■ WHAT IS BEING ASKED ■
Answer these questions using the forum thread on Zeiss filters below:
1. Which type of Zeiss filter does the first post ask about specifically?
2. Which filter brand does the first poster say they always read good things about?
3. According to the reply, which part of the visible spectrum does the Zeiss UV filter cut out a bit more of?

■ PASSAGE GIVEN ■
....

# zeiss filters



## RAKAMRAK (Nov 20, 2013)

I was reading about the new zeiss lens and this question came to my mind - what about zeiss filters? Do they make filters? So I searched their website and yes they do. So I have a questions for you guys have any of you used zeiss filters ever - specially the CPL? I always read good things about B+W filters from all of you, what about zeiss filters? anyone?


----------



## neuroanatomist (Nov 20, 2013)

No idea on the Zeiss CPL, but based on their published transmission curves for UV filters, I'd take B+W over Zeiss. In one sense, the Zeiss is 'better' - it blocks all UV light, whereas the B+W passes some UV light at wavelengths just shy of visible. But dSLRs don't detect UV light anyway, and the Zeiss is actually cutting out a bit more of the visible blue spectrum (which is where dSLR sensors are already least sensitive).


----------



## RAKAMRAK (Nov 20, 2013)

....

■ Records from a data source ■
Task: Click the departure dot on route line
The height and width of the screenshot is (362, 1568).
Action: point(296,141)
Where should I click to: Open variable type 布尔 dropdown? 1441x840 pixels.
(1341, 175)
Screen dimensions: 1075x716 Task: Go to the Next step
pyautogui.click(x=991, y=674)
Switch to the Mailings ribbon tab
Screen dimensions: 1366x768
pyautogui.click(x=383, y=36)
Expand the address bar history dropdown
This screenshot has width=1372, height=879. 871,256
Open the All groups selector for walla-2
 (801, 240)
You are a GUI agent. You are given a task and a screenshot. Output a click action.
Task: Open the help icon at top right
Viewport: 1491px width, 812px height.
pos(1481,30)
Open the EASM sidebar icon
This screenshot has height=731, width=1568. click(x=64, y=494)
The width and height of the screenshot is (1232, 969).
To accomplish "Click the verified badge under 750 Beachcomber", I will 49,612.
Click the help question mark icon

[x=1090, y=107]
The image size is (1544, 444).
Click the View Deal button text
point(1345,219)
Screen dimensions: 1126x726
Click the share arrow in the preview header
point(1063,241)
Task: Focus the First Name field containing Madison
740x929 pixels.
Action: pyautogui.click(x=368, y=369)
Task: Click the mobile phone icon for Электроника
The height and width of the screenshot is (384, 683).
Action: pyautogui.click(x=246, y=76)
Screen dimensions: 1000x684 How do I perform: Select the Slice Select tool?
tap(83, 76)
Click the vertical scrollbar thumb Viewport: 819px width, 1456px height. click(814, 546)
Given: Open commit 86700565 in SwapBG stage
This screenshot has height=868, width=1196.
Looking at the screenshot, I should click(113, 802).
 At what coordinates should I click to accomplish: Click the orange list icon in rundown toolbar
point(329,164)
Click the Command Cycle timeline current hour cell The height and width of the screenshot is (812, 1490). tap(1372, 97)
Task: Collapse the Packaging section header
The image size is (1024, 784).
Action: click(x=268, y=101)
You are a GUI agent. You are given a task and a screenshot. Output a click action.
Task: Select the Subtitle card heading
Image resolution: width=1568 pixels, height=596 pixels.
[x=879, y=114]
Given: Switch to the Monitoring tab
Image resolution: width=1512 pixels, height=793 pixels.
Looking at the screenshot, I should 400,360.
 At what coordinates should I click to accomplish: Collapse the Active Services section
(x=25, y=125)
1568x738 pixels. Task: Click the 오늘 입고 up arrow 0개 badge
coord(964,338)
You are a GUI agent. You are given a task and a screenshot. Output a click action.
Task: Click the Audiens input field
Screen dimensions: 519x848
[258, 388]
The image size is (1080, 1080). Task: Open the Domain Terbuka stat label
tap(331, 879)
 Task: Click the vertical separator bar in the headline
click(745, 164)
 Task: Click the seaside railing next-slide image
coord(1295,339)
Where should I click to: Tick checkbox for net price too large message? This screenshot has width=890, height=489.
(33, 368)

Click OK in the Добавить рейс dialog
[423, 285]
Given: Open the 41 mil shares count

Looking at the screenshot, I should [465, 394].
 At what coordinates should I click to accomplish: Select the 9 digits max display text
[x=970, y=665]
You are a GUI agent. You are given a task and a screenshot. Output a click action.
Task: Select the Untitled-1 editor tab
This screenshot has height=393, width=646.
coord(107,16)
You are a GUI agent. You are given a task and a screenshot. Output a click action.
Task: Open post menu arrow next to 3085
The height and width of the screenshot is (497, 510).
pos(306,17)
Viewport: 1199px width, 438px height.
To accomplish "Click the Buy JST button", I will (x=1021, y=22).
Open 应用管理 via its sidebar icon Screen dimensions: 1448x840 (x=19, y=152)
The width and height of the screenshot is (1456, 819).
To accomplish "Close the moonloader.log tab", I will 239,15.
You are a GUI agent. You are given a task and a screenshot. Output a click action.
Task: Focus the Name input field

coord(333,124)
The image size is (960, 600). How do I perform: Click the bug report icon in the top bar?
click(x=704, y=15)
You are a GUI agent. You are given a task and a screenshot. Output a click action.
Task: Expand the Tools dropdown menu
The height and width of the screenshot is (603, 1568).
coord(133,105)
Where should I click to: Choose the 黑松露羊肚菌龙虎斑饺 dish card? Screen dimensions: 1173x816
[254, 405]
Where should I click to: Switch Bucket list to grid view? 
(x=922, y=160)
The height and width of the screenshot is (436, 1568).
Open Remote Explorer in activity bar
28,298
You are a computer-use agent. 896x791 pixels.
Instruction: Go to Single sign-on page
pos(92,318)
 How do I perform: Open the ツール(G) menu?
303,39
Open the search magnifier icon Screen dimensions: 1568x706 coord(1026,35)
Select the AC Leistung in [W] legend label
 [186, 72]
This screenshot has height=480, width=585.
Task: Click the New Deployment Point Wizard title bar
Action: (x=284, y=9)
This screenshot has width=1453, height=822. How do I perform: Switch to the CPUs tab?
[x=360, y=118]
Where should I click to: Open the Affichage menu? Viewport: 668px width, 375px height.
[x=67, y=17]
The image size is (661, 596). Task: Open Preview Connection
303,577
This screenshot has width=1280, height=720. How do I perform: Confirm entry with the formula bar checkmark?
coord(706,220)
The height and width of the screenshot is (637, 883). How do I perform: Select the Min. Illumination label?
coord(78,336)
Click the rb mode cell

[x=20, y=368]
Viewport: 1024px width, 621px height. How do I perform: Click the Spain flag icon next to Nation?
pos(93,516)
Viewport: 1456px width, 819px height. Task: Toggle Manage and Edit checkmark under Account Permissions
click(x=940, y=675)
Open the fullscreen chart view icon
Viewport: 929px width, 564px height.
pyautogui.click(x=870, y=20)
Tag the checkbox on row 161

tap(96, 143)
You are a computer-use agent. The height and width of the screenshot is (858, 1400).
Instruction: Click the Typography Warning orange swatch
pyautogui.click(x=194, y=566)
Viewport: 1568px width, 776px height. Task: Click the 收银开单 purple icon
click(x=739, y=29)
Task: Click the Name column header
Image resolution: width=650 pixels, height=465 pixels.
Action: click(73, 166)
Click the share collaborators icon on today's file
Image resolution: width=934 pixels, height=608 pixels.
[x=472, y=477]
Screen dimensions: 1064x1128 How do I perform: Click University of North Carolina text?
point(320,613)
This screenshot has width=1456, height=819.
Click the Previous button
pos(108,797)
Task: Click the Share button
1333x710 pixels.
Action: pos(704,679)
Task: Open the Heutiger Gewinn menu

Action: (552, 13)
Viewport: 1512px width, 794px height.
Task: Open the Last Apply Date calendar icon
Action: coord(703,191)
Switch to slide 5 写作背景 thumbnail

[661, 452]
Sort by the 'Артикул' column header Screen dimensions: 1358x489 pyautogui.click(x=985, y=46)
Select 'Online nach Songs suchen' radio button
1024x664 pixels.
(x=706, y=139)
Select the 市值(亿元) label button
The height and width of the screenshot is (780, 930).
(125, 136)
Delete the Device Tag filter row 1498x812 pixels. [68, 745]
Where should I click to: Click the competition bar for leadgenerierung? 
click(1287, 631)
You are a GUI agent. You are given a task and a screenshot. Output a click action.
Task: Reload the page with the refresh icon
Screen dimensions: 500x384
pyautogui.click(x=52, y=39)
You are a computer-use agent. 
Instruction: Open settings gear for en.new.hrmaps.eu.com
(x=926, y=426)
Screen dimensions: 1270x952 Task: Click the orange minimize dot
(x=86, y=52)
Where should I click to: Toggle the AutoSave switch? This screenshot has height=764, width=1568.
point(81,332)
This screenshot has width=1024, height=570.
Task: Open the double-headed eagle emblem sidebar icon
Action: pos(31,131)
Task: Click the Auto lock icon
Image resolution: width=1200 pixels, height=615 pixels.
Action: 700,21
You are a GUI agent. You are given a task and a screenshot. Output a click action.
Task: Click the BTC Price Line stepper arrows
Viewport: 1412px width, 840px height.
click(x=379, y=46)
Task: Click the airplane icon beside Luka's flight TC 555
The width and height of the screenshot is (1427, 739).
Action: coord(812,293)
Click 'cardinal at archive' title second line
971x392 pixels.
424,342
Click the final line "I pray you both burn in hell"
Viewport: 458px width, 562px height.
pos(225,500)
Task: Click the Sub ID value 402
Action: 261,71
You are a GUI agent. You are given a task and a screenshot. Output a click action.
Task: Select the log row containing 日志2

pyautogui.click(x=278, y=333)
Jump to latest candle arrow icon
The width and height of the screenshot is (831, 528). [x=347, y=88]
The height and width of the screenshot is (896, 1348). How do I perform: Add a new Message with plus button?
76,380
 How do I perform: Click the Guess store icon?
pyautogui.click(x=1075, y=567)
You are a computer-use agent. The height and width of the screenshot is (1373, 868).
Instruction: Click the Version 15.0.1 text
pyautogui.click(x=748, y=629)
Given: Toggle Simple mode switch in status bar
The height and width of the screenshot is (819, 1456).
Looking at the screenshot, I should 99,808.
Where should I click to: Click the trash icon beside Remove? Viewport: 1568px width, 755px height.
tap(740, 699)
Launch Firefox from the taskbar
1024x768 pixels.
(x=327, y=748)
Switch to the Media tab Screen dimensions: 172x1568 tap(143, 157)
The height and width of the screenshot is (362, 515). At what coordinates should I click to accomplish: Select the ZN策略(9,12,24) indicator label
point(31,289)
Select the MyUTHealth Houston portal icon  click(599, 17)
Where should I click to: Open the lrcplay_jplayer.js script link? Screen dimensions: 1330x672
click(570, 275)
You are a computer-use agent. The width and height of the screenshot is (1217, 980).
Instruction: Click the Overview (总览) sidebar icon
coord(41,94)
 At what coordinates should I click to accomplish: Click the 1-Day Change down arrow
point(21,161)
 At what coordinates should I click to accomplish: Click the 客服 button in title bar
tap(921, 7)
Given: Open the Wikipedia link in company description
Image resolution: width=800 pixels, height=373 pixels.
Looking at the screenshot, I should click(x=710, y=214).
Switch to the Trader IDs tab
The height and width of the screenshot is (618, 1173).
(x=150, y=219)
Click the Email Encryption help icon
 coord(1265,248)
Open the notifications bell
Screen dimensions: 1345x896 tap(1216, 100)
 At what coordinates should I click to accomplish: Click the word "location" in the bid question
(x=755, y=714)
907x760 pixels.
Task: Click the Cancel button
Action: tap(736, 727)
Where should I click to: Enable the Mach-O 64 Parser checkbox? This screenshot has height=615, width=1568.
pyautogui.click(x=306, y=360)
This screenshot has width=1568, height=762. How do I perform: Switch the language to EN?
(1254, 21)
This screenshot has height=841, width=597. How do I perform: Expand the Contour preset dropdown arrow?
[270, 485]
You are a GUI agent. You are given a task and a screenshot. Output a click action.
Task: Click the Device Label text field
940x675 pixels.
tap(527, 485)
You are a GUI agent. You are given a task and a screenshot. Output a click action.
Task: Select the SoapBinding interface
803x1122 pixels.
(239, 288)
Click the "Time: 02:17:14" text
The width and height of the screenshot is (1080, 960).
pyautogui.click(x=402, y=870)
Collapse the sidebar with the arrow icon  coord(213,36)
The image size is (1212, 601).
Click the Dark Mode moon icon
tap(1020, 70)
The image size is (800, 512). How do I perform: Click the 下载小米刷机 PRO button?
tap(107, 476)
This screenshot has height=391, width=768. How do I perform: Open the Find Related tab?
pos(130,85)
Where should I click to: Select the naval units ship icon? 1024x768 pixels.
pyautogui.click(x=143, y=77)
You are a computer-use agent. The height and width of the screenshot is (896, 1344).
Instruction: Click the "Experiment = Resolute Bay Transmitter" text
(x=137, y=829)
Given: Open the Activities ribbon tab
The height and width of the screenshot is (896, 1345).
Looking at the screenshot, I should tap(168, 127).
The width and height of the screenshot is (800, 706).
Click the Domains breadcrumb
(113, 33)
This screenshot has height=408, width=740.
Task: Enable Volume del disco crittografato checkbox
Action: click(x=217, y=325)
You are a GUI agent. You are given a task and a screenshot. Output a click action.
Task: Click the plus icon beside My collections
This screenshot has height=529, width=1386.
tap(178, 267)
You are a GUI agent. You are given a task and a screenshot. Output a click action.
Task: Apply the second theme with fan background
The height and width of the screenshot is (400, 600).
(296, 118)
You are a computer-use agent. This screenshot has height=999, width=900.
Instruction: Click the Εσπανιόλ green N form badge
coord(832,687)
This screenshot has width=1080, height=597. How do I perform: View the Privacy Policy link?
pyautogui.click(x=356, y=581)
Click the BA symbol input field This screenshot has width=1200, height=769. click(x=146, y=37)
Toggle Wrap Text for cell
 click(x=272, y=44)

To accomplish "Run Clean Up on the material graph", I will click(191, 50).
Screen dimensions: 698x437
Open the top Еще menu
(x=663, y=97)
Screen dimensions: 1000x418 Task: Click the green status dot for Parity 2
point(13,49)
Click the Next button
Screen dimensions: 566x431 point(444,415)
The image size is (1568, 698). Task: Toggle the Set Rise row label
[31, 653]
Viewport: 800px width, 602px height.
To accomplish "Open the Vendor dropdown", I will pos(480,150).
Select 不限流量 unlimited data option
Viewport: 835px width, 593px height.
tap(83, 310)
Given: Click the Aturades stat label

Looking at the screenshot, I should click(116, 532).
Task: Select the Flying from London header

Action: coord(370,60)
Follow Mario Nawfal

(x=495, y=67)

....

■ WRITTEN RESPONSE ■
1. The CPL.
2. B+W.
3. The blue part of the visible spectrum.